Tax Return Preparer Sentenced To 15 Years In Prison For Stolen Identity Refund Fraud Scheme
Tampa, Florida – U.S. District Judge Richard A. Lazzara today sentenced Kenyon Lamont Williams to 15 years in federal prison for a stolen identity refund fraud conspiracy. As part of his sentence, the court also entered a money judgment in the amount of $1,575,304.49, the proceeds of this tax fraud conspiracy. In addition, the court ordered Williams to pay $1,013,285.00 in restitution to the Internal Revenue Service.
Williams was found guilty after a jury trial on November 1, 2013.
According to testimony and evidence presented at trial, Williams worked in San Diego, California as a certified tax return preparer. Between 2007 and 2010, he worked for a national company as a part-time seasonal tax preparer. Around the beginning of 2011, Williams opened his own tax preparation service, which he operated out of his residence.
On January 25, 2012, Williams called his friend and fellow tax return preparer, Alesia Spivey, who lived in Tampa. Spivey and Williams discussed the 2012 tax season and Williams's desire to maximize the refund amounts for his clients. During this conversation, Williams solicited information from Spivey regarding methods to increase refunds. Spivey and Carlista Hawls, another co-conspirator, explained to Williams that individuals in Tampa were using a particular interest income scheme to file bogus tax returns with the IRS. Spivey advised Williams on how to fill out the tax returns to employ this interest income scheme. Between January 25 and July 19, 2012, Williams prepared and filed 168 fraudulent tax returns for tax year 2011, using bogus interest income figures provided by Spivey and Hawls. In addition, during this time period, Williams filed several hundred more tax returns from San Diego, employing other fraudulent claims to obtain refunds from the IRS.

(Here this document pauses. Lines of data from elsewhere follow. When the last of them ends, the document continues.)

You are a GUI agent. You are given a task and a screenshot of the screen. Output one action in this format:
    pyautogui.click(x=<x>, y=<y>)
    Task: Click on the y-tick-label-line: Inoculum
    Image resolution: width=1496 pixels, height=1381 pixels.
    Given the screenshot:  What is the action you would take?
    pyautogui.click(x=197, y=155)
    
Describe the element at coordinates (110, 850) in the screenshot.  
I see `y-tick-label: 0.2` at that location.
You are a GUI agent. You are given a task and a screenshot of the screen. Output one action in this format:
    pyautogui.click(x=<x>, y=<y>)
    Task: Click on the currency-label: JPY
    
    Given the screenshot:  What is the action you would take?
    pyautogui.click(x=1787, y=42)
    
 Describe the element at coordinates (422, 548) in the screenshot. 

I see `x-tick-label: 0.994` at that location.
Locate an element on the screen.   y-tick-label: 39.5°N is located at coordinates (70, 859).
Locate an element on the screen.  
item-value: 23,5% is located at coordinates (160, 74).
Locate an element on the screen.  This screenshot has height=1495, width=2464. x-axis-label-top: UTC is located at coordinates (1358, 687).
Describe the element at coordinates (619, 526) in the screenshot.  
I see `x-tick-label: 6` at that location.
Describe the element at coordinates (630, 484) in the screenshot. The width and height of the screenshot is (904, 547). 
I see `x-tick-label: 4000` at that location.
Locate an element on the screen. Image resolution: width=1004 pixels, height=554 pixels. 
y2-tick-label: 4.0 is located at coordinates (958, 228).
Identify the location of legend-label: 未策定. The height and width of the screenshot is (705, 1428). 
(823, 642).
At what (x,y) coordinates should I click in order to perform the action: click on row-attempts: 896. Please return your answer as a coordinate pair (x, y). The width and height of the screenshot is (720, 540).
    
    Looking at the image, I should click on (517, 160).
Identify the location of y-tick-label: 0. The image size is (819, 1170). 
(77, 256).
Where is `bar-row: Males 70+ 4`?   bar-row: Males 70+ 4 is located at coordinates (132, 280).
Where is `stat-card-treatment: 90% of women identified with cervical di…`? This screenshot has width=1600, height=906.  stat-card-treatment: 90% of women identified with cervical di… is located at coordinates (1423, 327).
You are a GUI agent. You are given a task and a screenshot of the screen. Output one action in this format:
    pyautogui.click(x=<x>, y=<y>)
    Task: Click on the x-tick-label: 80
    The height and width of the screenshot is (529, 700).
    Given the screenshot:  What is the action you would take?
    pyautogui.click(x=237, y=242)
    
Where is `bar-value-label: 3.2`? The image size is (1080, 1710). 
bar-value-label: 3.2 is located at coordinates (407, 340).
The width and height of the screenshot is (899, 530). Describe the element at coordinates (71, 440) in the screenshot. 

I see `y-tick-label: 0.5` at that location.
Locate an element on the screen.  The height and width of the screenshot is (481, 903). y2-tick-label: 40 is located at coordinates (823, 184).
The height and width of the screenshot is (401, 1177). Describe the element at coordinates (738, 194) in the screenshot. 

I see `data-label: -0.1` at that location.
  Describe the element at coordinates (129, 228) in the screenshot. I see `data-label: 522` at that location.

On March 2, 2012, Spivey and Hawls flew to San Diego to meet with Williams. During the trip, Williams provided Spivey and Hawls with a list of names, dates of birth, and social security numbers for purposes of preparing and filing fraudulent tax returns in Tampa. Most of the individuals on the list were homeless, unemployed, or incarcerated. Williams also gave Spivey and Hawls a stack of U.S. Navy blood donor records so they could use the identities of servicemen and servicewomen to file bogus tax returns. Spivey and Hawls used the first list to file fraudulent tax returns with the IRS, but Spivey refused to use the list of military personnel because her son was in the U.S. Marine Corp.
Williams was arrested in January 2013, and released on bond with various conditions, including that he could not prepare or file tax returns for any third parties. Within two weeks of his release, Williams began filing tax returns for the 2013 tax season. By April, he had filed 381 tax returns, most of which were fraudulent. Upon discovery, the court revoked Williams’s bond and he remained detained pending trial.
This case was investigated by the Internal Revenue Service, Criminal Investigation. It is being prosecuted by Assistant United States Attorneys Simon Gaugush and Adam Saltzman.